Iteration 0: Dropping Dependents_Yes, F1-score = 0.5896907216494846
Iteration 1: Dropping MonthlyCharges, F1-score = 0.6010471204188482
Iteration 2: Dropping OnlineBackup_Yes, F1-score = 0.6056191467221644
Iteration 3: Dropping MultipleLines_Yes, F1-score = 0.6083333333333334
Iteration 4: Dropping gender_Male, F1-score = 0.6083333333333334
Iteration 5: Mo improvement. Stop.


It stopped at the 5th iteration, where dropping more variables would no longer improve the test performance.

In [51]:
# Extract all features except the features in features_to_drop

train_x = train_df[features].drop(features_to_drop, axis=1)
test_x = test_df[features].drop(features_to_drop, axis=1)

In [52]:
# Preview it to check

train_x

Unnamed: 0,SeniorCitizen,tenure,TotalCharges,Partner_Yes,PhoneService_Yes,MultipleLines_No phone service,InternetService_Fiber optic,InternetService_No,OnlineSecurity_No internet service,OnlineSecurity_Yes,...,StreamingTV_No internet service,StreamingTV_Yes,StreamingMovies_No internet service,StreamingMovies_Yes,Contract_One year,Contract_Two year,PaperlessBilling_Yes,PaymentMethod_Credit card (automatic),PaymentMethod_Electronic check,PaymentMethod_Mailed check
2920,0,72.0,6155.40,1.0,1.0,0.0,0.0,0.0,0.0,1.0,...,0.0,1.0,0.0,1.0,0.0,1.0,0.0,0.0,0.0,1.0
2966,1,14.0,672.70,0.0,0.0,1.0,0.0,0.0,0.0,0.0,...,0.0,1.0,0.0,1.0,0.0,0.0,1.0,0.0,1.0,0.0
6099,0,71.0,1810.55,1.0,1.0,0.0,0.0,1.0,1.0,0.0,...,1.0,0.0,1.0,0.0,0.0,1.0,0.0,0.0,0.0,0.0
5482,0,33.0,2405.05,1.0,1.0,0.0,0.0,0.0,0.0,0.0,...,0.0,1.0,0.0,1.0,1.0,0.0,1.0,0.0,0.0,1.0
2012,0,47.0,4533.70,1.0,1.0,0.0,1.0,0.0,0.0,1.0,...,0.0,1.0,0.0,0.0,0.0,0.0,1.0,0.0,1.0,0.0
...,...,...,...,...,...,...,...,...,...,...,...,...,...,...,...,...,...,...,...,...,...
4931,0,15.0,1539.80,1.0,1.0,0.0,1.0,0.0,0.0,0.0,...,0.0,1.0,0.0,1.0,0.0,0.0,1.0,0.0,1.0,0.0
3264,0,10.0,964.35,0.0,1.0,0.0,1.0,0.0,0.0,0.0,...,0.0,1.0,0.0,0.0,0.0,0.0,1.0,0.0,1.0,0.0
1653,0,58.0,1185.95,1.0,1.0,0.0,0.0,1.0,1.0,0.0,...,1.0,0.0,1.0,0.0,0.0,1.0,0.0,0.0,0.0,1.0
2607,1,1.0,69.75,0.0,1.0,0.0,1.0,0.0,0.0,0.0,...,0.0,0.0,0.0,0.0,0.0,0.0,1.0,0.0,1.0,0.0


In [53]:
model = CategoricalNB()
model.fit(train_x, train_y)
test_yhat = model.predict(test_x)

In [54]:
metrics.confusion_matrix(test_y, test_yhat)

array([[741, 300],
       [ 76, 292]], dtype=int64)

In [55]:
metrics.f1_score(test_y, test_yhat)

0.6083333333333334

# Improving the model by turing alpha (smoothing parameter)

In [56]:
best_alpha = None
best_f1_score = 0
for i in range(11):
    alpha = 0.5 + i * 0.05
    
    model = CategoricalNB(alpha=alpha)
    model.fit(train_x, train_y)
    test_yhat = model.predict(test_x)
    
    f1_score = metrics.f1_score(test_y, test_yhat)

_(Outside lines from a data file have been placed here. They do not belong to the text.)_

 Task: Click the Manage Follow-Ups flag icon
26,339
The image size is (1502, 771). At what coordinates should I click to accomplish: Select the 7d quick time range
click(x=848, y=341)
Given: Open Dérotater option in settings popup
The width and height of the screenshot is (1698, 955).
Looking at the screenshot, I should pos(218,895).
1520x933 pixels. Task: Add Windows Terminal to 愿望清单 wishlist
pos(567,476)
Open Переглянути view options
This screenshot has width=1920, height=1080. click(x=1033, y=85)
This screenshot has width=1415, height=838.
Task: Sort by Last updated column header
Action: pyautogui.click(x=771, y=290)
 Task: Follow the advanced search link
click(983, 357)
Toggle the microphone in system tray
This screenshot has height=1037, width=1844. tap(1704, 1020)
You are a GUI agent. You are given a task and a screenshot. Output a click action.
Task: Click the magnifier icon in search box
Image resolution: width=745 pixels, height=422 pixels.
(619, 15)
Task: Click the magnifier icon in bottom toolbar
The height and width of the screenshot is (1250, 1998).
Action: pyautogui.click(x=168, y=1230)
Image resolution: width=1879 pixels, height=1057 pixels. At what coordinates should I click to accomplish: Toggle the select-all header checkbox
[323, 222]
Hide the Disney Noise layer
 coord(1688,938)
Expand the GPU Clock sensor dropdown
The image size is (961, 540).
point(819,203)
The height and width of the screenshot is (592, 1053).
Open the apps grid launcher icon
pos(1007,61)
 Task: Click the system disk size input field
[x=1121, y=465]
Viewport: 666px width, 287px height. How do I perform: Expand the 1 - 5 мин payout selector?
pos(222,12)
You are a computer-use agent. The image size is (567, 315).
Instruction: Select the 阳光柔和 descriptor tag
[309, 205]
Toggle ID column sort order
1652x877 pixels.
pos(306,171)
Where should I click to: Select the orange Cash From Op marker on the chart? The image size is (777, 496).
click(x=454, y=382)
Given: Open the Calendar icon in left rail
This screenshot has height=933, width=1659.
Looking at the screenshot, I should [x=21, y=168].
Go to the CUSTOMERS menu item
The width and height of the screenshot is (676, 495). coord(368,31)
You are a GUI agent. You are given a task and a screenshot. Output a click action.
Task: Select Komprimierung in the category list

    if f1_score > best_f1_score:
        best_alpha = alpha
        best_f1_score = f1_score
        
    print('Alpha: {:.3f}, F1_score: {:.3f}'.format(alpha, f1_score))

print('Best:', best_alpha, best_f1_score)

Alpha: 0.500, F1_score: 0.601
Alpha: 0.550, F1_score: 0.604
Alpha: 0.600, F1_score: 0.606
Alpha: 0.650, F1_score: 0.610
Alpha: 0.700, F1_score: 0.610
Alpha: 0.750, F1_score: 0.608
Alpha: 0.800, F1_score: 0.608
Alpha: 0.850, F1_score: 0.609
Alpha: 0.900, F1_score: 0.609
Alpha: 0.950, F1_score: 0.610
Alpha: 1.000, F1_score: 0.608
Best: 0.65 0.6096033402922756


Well, there isn't much improvement. But that is how it works.